La Commission n'intervient que dans l'hypothèse où, dans le cadre d'une procédure, un juge français 11 ( * ) demande la déclassification et la communication d'une information classifiée au ministre ayant pris cette mesure de protection 12 ( * ) . Cette demande doit être motivée .

Le ministre saisit sans délai la Commission dont le président peut mener toutes investigations utiles, sans que l'administration puisse s'y opposer. Il peut, ainsi que les autres membres de la commission, prendre connaissance de toute information classifiée dans le cadre de sa mission.

Dans les deux mois de sa saisine, la commission formule un avis dont le sens peut être favorable, favorable à une déclassification partielle ou défavorable. Cet avis est transmis au ministre mais ne le lie pas.
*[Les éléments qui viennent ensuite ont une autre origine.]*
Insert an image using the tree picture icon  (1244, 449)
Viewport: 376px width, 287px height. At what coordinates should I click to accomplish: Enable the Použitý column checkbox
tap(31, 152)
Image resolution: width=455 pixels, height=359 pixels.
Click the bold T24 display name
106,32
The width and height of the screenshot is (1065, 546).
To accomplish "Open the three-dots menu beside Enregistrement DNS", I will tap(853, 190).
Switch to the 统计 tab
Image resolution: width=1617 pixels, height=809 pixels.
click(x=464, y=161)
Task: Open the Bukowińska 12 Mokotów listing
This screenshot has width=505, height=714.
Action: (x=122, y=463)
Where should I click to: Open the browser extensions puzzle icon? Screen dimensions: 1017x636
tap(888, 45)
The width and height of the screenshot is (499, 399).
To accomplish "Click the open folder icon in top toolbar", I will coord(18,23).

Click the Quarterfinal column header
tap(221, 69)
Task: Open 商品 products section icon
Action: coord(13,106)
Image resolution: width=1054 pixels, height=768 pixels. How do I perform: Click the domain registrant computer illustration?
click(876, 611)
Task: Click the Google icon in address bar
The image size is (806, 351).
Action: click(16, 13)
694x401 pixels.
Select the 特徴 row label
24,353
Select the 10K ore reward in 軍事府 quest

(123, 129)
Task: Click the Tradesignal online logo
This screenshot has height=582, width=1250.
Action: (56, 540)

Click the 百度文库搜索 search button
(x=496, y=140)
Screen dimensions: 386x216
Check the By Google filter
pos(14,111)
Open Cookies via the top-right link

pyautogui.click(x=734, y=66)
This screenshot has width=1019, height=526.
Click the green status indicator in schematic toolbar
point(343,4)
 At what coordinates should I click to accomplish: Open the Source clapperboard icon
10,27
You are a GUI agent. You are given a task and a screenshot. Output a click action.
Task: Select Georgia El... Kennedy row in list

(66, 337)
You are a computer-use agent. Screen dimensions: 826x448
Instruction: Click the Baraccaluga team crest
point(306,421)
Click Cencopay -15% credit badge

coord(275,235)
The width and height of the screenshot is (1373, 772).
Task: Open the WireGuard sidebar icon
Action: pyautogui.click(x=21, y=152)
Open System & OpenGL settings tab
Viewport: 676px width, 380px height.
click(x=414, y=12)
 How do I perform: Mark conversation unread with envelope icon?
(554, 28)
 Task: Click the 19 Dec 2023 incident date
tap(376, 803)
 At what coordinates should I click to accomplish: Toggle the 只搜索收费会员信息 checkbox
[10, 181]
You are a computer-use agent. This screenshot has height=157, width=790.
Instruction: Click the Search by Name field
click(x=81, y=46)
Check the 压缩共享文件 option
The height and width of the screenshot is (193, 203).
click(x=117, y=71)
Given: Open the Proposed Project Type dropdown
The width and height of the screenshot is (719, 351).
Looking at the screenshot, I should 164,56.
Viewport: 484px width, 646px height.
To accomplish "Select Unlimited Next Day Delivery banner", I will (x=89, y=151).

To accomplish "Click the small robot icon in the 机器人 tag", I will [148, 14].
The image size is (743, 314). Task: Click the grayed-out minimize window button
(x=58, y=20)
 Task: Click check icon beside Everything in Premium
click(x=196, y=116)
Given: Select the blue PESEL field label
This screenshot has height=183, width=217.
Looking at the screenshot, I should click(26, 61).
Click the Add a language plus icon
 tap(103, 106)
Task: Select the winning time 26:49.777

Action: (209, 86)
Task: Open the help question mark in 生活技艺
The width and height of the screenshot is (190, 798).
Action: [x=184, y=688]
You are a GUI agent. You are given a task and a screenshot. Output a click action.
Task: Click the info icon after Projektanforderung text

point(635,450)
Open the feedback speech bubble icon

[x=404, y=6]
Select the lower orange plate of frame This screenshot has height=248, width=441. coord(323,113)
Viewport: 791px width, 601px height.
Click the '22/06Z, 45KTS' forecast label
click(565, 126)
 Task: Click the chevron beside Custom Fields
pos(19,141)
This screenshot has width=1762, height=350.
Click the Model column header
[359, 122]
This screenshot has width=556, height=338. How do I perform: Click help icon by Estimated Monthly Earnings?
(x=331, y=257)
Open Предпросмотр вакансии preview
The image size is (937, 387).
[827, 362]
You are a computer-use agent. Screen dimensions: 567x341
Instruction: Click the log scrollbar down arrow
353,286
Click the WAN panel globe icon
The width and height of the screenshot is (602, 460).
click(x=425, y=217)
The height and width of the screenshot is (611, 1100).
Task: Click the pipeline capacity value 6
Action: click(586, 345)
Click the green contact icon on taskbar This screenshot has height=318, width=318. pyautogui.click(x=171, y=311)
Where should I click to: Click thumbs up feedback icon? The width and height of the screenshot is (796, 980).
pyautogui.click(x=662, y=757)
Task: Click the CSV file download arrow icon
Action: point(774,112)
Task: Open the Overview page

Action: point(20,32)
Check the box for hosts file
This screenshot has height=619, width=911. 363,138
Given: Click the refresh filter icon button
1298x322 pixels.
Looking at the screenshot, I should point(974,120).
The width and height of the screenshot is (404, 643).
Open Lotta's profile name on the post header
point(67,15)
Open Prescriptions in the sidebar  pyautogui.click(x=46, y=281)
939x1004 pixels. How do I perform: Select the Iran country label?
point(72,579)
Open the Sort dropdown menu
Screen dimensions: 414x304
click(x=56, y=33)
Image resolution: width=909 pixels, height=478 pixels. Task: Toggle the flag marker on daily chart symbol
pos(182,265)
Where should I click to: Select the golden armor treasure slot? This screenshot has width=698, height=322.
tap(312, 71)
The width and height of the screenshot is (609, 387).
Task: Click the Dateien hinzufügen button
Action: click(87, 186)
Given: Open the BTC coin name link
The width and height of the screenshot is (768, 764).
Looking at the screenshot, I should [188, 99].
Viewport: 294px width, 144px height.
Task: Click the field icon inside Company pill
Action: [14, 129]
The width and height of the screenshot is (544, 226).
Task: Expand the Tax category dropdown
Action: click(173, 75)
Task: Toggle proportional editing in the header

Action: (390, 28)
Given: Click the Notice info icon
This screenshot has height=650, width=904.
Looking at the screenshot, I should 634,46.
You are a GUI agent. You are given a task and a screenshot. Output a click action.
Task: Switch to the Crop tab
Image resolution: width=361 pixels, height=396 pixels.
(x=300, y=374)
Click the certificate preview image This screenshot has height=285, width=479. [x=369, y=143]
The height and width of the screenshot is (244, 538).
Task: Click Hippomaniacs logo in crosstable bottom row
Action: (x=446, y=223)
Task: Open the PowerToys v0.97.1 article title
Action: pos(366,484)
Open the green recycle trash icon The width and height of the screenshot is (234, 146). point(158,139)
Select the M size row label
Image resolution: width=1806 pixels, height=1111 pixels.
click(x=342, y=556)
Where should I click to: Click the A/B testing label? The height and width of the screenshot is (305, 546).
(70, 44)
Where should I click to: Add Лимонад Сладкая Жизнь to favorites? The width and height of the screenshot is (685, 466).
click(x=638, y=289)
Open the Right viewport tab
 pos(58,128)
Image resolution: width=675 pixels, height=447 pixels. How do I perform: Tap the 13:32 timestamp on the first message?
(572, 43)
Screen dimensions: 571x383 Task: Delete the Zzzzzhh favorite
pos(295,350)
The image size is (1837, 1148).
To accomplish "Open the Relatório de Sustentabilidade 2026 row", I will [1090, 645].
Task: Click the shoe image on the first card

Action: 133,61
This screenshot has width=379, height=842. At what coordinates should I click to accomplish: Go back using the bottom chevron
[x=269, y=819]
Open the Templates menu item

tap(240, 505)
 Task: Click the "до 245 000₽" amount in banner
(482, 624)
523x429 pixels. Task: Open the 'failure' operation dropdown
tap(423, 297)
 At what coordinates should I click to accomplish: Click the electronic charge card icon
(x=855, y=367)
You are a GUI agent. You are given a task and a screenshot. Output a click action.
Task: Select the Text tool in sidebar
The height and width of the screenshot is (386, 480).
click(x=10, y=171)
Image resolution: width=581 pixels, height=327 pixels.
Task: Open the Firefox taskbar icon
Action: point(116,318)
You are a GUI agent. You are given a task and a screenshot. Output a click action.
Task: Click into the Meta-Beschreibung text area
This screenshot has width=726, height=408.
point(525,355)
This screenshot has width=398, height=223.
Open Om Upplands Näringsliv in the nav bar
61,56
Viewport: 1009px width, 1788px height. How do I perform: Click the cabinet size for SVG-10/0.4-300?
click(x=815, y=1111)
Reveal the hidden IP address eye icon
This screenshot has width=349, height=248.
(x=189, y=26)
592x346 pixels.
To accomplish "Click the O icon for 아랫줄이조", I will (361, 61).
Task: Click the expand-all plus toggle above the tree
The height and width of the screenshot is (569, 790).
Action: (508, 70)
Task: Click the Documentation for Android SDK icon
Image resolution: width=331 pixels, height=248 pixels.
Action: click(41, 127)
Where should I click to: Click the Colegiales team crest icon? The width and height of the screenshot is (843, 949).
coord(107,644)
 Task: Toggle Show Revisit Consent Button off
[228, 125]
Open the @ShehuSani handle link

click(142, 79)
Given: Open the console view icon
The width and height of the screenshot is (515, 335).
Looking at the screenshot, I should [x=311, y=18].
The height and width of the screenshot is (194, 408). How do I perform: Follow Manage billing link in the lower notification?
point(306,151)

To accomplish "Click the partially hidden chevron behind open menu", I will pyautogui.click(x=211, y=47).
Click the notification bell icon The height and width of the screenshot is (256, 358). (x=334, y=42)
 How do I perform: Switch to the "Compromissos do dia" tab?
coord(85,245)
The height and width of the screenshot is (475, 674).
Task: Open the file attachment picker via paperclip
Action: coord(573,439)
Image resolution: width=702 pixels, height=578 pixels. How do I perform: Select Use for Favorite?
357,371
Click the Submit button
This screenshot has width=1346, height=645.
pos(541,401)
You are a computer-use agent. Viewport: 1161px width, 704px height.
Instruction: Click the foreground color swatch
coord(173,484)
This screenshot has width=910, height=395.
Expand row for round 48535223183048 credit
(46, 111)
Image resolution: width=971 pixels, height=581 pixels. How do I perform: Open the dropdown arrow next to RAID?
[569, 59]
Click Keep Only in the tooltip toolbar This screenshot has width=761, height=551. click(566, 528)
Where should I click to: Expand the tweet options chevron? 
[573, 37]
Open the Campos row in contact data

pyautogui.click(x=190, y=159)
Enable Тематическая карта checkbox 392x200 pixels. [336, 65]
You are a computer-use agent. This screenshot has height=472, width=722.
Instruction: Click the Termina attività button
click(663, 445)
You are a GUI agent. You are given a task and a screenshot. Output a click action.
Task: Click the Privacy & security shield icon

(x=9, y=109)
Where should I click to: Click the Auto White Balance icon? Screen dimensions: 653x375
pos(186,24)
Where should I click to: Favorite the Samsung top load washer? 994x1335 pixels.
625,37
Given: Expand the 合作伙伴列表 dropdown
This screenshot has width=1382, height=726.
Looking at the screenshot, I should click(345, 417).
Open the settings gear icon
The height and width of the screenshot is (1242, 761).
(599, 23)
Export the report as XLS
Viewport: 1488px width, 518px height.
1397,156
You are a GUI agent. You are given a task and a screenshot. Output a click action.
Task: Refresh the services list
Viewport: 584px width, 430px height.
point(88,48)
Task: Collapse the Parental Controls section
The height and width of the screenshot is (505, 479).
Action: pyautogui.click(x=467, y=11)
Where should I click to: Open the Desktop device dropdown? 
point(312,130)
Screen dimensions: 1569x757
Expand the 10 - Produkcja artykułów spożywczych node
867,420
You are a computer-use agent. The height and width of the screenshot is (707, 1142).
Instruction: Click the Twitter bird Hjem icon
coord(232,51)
Dans le délai de quinze jours francs à compter de la réception de l'avis de la commission, « l'autorité administrative notifie sa décision, assortie du sens de l'avis à la juridiction ayant demandé la déclassification et la communication d'informations classifiées » (article L. 2312-8 du code de la défense). Le sens de cet avis est publié au journal officiel .

Chaque élément classifié est revêtu d'une mention expresse de déclassification précisant la date de la décision du ministre. Comme le rappelle une circulaire du ministre de la justice 13 ( * ) , « la compromission d'un secret protégé non déclassifié expose son auteur à des poursuites sur le fondement des articles 413-10 et 413-11 du code pénal. La compromission est sanctionnable lorsqu'elle est commise par négligence. Le versement au dossier par erreur d'une pièce classifiée peut donc avoir des conséquences pénales ».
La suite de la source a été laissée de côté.